====== INPUT RECORDS

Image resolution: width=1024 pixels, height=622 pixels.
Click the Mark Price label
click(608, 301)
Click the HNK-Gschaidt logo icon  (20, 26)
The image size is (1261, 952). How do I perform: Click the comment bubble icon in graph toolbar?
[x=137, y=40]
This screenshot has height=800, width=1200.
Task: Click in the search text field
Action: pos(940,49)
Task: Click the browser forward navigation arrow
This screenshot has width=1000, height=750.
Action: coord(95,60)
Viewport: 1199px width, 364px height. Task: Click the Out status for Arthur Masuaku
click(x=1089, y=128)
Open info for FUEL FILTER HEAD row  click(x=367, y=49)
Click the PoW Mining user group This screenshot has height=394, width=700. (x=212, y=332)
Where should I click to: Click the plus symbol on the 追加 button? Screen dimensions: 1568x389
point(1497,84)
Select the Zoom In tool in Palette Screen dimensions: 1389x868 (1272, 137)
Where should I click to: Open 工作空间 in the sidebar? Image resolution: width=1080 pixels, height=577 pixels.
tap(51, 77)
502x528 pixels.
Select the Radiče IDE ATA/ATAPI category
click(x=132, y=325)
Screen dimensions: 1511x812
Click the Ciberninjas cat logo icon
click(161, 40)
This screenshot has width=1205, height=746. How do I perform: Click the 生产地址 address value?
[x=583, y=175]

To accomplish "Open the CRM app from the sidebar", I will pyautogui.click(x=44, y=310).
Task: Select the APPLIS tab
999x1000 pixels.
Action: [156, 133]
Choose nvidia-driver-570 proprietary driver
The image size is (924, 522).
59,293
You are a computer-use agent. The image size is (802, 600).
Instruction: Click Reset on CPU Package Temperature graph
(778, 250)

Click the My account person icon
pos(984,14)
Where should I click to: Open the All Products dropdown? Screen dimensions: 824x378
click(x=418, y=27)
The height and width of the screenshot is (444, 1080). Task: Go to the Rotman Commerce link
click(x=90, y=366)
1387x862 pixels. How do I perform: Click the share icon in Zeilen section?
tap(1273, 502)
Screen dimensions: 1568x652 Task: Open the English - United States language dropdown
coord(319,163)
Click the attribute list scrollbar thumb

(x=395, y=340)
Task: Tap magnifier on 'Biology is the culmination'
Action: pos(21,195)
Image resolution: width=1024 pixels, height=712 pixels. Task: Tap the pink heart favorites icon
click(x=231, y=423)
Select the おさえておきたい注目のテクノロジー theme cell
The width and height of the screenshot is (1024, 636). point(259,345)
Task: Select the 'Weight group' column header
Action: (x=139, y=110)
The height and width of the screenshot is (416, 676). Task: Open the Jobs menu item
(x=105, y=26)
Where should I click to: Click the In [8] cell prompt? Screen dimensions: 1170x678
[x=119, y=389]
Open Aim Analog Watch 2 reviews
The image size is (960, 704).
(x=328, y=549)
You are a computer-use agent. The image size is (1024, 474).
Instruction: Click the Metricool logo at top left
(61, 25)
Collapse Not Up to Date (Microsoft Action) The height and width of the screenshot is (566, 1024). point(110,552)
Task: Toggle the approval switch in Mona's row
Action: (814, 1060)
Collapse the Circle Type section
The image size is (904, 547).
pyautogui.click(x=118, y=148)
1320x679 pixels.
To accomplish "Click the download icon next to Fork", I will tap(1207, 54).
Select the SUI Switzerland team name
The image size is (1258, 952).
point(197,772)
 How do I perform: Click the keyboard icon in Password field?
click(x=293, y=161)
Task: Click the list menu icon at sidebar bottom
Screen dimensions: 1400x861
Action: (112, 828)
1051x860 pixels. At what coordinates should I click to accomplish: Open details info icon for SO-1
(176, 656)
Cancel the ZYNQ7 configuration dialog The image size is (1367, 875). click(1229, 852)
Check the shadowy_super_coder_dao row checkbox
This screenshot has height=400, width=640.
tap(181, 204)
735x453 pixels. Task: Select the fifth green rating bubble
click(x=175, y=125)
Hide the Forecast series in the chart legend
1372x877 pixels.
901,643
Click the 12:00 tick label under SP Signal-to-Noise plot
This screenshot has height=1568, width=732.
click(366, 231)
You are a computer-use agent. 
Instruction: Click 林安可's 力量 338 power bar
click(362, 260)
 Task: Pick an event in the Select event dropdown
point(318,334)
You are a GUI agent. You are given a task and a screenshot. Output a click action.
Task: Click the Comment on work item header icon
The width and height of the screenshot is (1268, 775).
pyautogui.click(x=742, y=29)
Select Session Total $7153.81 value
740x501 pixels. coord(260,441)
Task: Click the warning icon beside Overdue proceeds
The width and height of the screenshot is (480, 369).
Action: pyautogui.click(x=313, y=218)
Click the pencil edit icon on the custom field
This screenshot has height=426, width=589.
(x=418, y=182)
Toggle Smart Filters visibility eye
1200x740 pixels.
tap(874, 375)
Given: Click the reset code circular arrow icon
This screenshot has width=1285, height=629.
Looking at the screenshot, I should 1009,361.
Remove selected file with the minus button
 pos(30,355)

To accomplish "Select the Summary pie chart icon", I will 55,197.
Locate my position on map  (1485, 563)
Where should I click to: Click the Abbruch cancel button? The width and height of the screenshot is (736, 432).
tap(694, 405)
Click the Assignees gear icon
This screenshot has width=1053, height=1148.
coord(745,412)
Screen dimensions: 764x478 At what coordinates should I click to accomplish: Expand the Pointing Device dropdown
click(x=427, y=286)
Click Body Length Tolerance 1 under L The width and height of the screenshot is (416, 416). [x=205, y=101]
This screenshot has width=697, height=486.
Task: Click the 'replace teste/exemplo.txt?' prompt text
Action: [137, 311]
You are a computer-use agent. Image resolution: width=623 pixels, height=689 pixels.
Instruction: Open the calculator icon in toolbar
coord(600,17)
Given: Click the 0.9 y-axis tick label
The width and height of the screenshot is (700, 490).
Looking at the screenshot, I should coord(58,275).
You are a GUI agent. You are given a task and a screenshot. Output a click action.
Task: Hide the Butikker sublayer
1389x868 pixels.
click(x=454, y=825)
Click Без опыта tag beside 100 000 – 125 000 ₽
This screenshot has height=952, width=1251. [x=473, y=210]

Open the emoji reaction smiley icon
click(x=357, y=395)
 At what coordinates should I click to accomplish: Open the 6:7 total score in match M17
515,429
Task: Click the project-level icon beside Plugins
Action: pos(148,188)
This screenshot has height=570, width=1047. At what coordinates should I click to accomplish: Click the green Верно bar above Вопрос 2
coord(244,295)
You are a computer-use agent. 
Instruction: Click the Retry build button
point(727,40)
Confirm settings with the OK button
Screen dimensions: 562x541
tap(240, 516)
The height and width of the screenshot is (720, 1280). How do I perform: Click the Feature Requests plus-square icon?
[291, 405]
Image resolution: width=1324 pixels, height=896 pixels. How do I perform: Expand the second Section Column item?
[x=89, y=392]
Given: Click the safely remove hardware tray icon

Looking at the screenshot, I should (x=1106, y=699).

============

▸ GOAL OF THE EXERCISE
Copy the data exactly as it was presented.

▸ SOLUTION
Image resolution: width=1024 pixels, height=622 pixels.
Click the Mark Price label
click(608, 301)
Click the HNK-Gschaidt logo icon  (20, 26)
The image size is (1261, 952). How do I perform: Click the comment bubble icon in graph toolbar?
[x=137, y=40]
This screenshot has height=800, width=1200.
Task: Click in the search text field
Action: pos(940,49)
Task: Click the browser forward navigation arrow
This screenshot has width=1000, height=750.
Action: coord(95,60)
Viewport: 1199px width, 364px height. Task: Click the Out status for Arthur Masuaku
click(x=1089, y=128)
Open info for FUEL FILTER HEAD row  click(x=367, y=49)
Click the PoW Mining user group This screenshot has height=394, width=700. (x=212, y=332)
Where should I click to: Click the plus symbol on the 追加 button? Screen dimensions: 1568x389
point(1497,84)
Select the Zoom In tool in Palette Screen dimensions: 1389x868 (1272, 137)
Where should I click to: Open 工作空间 in the sidebar? Image resolution: width=1080 pixels, height=577 pixels.
tap(51, 77)
502x528 pixels.
Select the Radiče IDE ATA/ATAPI category
click(x=132, y=325)
Screen dimensions: 1511x812
Click the Ciberninjas cat logo icon
click(161, 40)
This screenshot has width=1205, height=746. How do I perform: Click the 生产地址 address value?
[x=583, y=175]

To accomplish "Open the CRM app from the sidebar", I will pyautogui.click(x=44, y=310).
Task: Select the APPLIS tab
999x1000 pixels.
Action: [156, 133]
Choose nvidia-driver-570 proprietary driver
The image size is (924, 522).
59,293
You are a computer-use agent. The image size is (802, 600).
Instruction: Click Reset on CPU Package Temperature graph
(778, 250)

Click the My account person icon
pos(984,14)
Where should I click to: Open the All Products dropdown? Screen dimensions: 824x378
click(x=418, y=27)
The height and width of the screenshot is (444, 1080). Task: Go to the Rotman Commerce link
click(x=90, y=366)
1387x862 pixels. How do I perform: Click the share icon in Zeilen section?
tap(1273, 502)
Screen dimensions: 1568x652 Task: Open the English - United States language dropdown
coord(319,163)
Click the attribute list scrollbar thumb

(x=395, y=340)
Task: Tap magnifier on 'Biology is the culmination'
Action: pos(21,195)
Image resolution: width=1024 pixels, height=712 pixels. Task: Tap the pink heart favorites icon
click(x=231, y=423)
Select the おさえておきたい注目のテクノロジー theme cell
The width and height of the screenshot is (1024, 636). point(259,345)
Task: Select the 'Weight group' column header
Action: (x=139, y=110)
The height and width of the screenshot is (416, 676). Task: Open the Jobs menu item
(x=105, y=26)
Where should I click to: Click the In [8] cell prompt? Screen dimensions: 1170x678
[x=119, y=389]
Open Aim Analog Watch 2 reviews
The image size is (960, 704).
(x=328, y=549)
You are a computer-use agent. The image size is (1024, 474).
Instruction: Click the Metricool logo at top left
(61, 25)
Collapse Not Up to Date (Microsoft Action) The height and width of the screenshot is (566, 1024). point(110,552)
Task: Toggle the approval switch in Mona's row
Action: (814, 1060)
Collapse the Circle Type section
The image size is (904, 547).
pyautogui.click(x=118, y=148)
1320x679 pixels.
To accomplish "Click the download icon next to Fork", I will tap(1207, 54).
Select the SUI Switzerland team name
The image size is (1258, 952).
point(197,772)
 How do I perform: Click the keyboard icon in Password field?
click(x=293, y=161)
Task: Click the list menu icon at sidebar bottom
Screen dimensions: 1400x861
Action: (112, 828)
1051x860 pixels. At what coordinates should I click to accomplish: Open details info icon for SO-1
(176, 656)
Cancel the ZYNQ7 configuration dialog The image size is (1367, 875). click(1229, 852)
Check the shadowy_super_coder_dao row checkbox
This screenshot has height=400, width=640.
tap(181, 204)
735x453 pixels. Task: Select the fifth green rating bubble
click(x=175, y=125)
Hide the Forecast series in the chart legend
1372x877 pixels.
901,643
Click the 12:00 tick label under SP Signal-to-Noise plot
This screenshot has height=1568, width=732.
click(366, 231)
You are a computer-use agent. 
Instruction: Click 林安可's 力量 338 power bar
click(362, 260)
 Task: Pick an event in the Select event dropdown
point(318,334)
You are a GUI agent. You are given a task and a screenshot. Output a click action.
Task: Click the Comment on work item header icon
The width and height of the screenshot is (1268, 775).
pyautogui.click(x=742, y=29)
Select Session Total $7153.81 value
740x501 pixels. coord(260,441)
Task: Click the warning icon beside Overdue proceeds
The width and height of the screenshot is (480, 369).
Action: pyautogui.click(x=313, y=218)
Click the pencil edit icon on the custom field
This screenshot has height=426, width=589.
(x=418, y=182)
Toggle Smart Filters visibility eye
1200x740 pixels.
tap(874, 375)
Given: Click the reset code circular arrow icon
This screenshot has width=1285, height=629.
Looking at the screenshot, I should 1009,361.
Remove selected file with the minus button
 pos(30,355)

To accomplish "Select the Summary pie chart icon", I will 55,197.
Locate my position on map  (1485, 563)
Where should I click to: Click the Abbruch cancel button? The width and height of the screenshot is (736, 432).
tap(694, 405)
Click the Assignees gear icon
This screenshot has width=1053, height=1148.
coord(745,412)
Screen dimensions: 764x478 At what coordinates should I click to accomplish: Expand the Pointing Device dropdown
click(x=427, y=286)
Click Body Length Tolerance 1 under L The width and height of the screenshot is (416, 416). [x=205, y=101]
This screenshot has width=697, height=486.
Task: Click the 'replace teste/exemplo.txt?' prompt text
Action: [137, 311]
You are a computer-use agent. Image resolution: width=623 pixels, height=689 pixels.
Instruction: Open the calculator icon in toolbar
coord(600,17)
Given: Click the 0.9 y-axis tick label
The width and height of the screenshot is (700, 490).
Looking at the screenshot, I should coord(58,275).
You are a GUI agent. You are given a task and a screenshot. Output a click action.
Task: Hide the Butikker sublayer
1389x868 pixels.
click(x=454, y=825)
Click Без опыта tag beside 100 000 – 125 000 ₽
This screenshot has height=952, width=1251. [x=473, y=210]

Open the emoji reaction smiley icon
click(x=357, y=395)
 At what coordinates should I click to accomplish: Open the 6:7 total score in match M17
515,429
Task: Click the project-level icon beside Plugins
Action: pos(148,188)
This screenshot has height=570, width=1047. At what coordinates should I click to accomplish: Click the green Верно bar above Вопрос 2
coord(244,295)
You are a computer-use agent. 
Instruction: Click the Retry build button
point(727,40)
Confirm settings with the OK button
Screen dimensions: 562x541
tap(240, 516)
The height and width of the screenshot is (720, 1280). How do I perform: Click the Feature Requests plus-square icon?
[291, 405]
Image resolution: width=1324 pixels, height=896 pixels. How do I perform: Expand the second Section Column item?
[x=89, y=392]
Given: Click the safely remove hardware tray icon

Looking at the screenshot, I should (x=1106, y=699).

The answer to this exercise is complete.